━━━━━ RECORDED INFORMATION ━━━━━
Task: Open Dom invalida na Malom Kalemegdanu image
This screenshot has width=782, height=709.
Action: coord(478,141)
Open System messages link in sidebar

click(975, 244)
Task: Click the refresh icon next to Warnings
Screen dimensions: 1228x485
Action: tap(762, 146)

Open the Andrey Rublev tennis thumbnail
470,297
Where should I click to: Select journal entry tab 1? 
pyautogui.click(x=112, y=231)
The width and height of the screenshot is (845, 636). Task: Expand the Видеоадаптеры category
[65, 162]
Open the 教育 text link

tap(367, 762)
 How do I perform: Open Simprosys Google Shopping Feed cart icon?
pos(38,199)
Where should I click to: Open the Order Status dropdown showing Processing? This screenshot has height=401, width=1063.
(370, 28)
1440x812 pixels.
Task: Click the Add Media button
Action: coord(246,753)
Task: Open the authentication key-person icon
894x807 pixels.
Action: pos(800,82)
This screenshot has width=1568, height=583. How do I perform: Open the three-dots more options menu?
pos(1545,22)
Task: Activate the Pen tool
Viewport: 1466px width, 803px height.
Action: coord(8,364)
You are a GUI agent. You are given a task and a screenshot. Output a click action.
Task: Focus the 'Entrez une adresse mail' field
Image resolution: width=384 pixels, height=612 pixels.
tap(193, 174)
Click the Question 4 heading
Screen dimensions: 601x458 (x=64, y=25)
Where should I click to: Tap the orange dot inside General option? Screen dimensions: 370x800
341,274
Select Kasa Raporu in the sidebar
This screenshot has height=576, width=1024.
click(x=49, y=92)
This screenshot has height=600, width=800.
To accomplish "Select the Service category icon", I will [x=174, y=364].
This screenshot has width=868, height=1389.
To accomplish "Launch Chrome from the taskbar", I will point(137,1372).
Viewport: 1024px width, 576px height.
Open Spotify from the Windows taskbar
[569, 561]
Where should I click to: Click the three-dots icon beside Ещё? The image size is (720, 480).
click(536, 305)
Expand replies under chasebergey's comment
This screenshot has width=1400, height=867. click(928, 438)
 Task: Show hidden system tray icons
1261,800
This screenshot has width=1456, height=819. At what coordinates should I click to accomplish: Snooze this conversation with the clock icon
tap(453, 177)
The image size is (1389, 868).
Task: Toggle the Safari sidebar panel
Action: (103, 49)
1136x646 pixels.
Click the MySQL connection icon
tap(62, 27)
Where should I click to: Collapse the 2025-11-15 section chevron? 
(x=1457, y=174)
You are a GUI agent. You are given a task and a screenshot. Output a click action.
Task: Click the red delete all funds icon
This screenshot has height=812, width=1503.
━━━━━
● YOUR OBJECTIVE
Where the string "will" shows up in the listing above, copy the line that holds it.

● EXERCISE RESPONSE
To accomplish "Select the Service category icon", I will [x=174, y=364].
To accomplish "Launch Chrome from the taskbar", I will point(137,1372).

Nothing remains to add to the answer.